▶ WHAT YOU WILL DO
**A.** Rewrite the life expectancy article between "Even more impressive" and "all poverty levels.", inclusive, swapping "green dots" for "red squares".
**B.** Name every person mentioned in the life expectancy article.
**C.** Write what follows the last sentence of the life expectancy article.

--- EXERCISE TEXT ---

Life Expectancy Is Up, And Health Inequality Is Down by Alex Tabarrok, Foundation For Economic Education
The Bigger Picture Shows Great News
We have heard a great deal about increases in mortality among white, non-Hispanic, middle-aged Americans (especially women), but to state the case is also to note that this is one group among many. In an excellent new paper, Currie and Schwandt discuss the good news — overall life expectancy is up, and health inequality is down, in some cases dramatically. Here, for example, is life expectancy at birth by gender and year.
Even more impressive is that life expectancy has increased significantly across all poverty groups (as measured by county poverty levels). In the graph below, for example, the blue triangles indicate life expectancy in 1990 (men on the left, women on the right). Note that as the poverty level of the county increases along the horizontal axis life expectancy falls. The green dots are life expectancy in 2010.
Once again, as poverty increases, life expectancy falls. What’s remarkable, however, is how much expectancy increased between 1990 and 2010 in counties of all poverty levels.
The news is good and may get better. Between 1990 and 2010 mortality rates for children ages 0-4 fell especially dramatically and especially so in poor counties. Moreover, since mortality at older ages is often baked in by poor health at younger ages, there is significant opportunity for these gains to persist over time.

--- PROVIDED DATA ---

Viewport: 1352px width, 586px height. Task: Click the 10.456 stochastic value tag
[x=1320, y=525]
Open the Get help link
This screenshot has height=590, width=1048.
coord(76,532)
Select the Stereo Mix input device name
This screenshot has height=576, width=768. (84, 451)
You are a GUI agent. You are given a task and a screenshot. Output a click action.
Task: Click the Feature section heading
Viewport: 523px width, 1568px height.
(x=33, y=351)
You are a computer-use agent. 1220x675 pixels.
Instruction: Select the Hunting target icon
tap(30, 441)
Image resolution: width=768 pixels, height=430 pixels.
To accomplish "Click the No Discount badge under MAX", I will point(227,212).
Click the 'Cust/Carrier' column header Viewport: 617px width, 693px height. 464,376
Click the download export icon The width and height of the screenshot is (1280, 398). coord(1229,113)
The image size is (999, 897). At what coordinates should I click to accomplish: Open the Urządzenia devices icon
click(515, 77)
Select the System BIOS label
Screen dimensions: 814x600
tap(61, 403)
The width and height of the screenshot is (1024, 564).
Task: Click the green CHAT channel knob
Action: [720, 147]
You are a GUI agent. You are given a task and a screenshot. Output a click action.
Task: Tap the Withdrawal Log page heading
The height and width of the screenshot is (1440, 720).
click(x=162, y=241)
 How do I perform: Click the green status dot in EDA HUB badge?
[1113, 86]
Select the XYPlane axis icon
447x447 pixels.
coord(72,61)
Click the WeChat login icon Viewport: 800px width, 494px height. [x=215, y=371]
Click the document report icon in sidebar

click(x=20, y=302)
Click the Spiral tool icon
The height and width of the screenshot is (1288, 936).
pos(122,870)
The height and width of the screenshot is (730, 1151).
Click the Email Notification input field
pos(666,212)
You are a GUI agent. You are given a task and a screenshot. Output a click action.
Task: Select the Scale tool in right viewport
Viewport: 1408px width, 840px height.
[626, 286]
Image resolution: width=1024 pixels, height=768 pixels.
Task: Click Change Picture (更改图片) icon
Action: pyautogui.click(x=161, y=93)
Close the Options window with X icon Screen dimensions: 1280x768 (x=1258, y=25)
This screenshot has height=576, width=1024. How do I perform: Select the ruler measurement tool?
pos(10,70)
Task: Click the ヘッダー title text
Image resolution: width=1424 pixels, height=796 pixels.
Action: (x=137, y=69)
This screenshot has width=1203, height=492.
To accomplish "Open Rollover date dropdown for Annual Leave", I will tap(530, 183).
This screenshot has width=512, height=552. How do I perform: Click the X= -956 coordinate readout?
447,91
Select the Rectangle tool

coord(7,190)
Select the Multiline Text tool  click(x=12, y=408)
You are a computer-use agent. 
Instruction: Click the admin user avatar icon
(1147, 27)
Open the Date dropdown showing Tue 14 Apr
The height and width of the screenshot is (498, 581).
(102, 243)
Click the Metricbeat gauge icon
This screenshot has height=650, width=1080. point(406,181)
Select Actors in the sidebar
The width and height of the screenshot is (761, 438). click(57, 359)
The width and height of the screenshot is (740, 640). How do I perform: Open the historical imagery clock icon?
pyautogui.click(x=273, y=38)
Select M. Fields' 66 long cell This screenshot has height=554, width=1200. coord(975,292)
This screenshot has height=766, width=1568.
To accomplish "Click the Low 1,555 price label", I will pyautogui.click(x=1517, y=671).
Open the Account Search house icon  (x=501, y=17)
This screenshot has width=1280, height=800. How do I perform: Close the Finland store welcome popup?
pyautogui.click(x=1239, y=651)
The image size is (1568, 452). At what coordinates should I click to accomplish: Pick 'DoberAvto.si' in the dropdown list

---

▶ RESPONSES TO THE TASKS
**A.**
Even more impressive is that life expectancy has increased significantly across all poverty groups (as measured by county poverty levels). In the graph below, for example, the blue triangles indicate life expectancy in 1990 (men on the left, women on the right). Note that as the poverty level of the county increases along the horizontal axis life expectancy falls. The red squares are life expectancy in 2010.
Once again, as poverty increases, life expectancy falls. What’s remarkable, however, is how much expectancy increased between 1990 and 2010 in counties of all poverty levels.

**B.** Alex Tabarrok, Currie, Schwandt

**C.**
Infant mortality is down by more than a fifth among blacks since the late 1990s, double the decline for whites. Births to teenage mothers, which tend to have higher infant mortality rates, have dropped by 64 percent among blacks since 1995, faster than for whites.
Blacks are still at a major health disadvantage compared with whites. But evidence of black gains has been building and has helped push up the ultimate measure — life expectancy. The gap between blacks and whites was seven years in 1990. By 2014, the most recent year on record, it had shrunk to 3.4 years, the smallest in history, with life expectancy at 75.6 years for blacks and 79 years for whites.
Part of the reason has been bad news for whites, namely the opioid crisis. The crisis, which has dominated headlines — some say unfairly, given racial disparities — has hit harder in white communities, bringing down white life expectancy and narrowing the gap.
But there also has been real progress for blacks. The rate of deaths by homicide for blacks decreased by 40 percent from 1995 to 2013, according to Andrew Fenelon, a researcher with the National Center for Health Statistics, compared with a 28 percent drop for whites. The death rate from cancer fell by 29 percent for blacks over that period, compared with 20 percent for whites.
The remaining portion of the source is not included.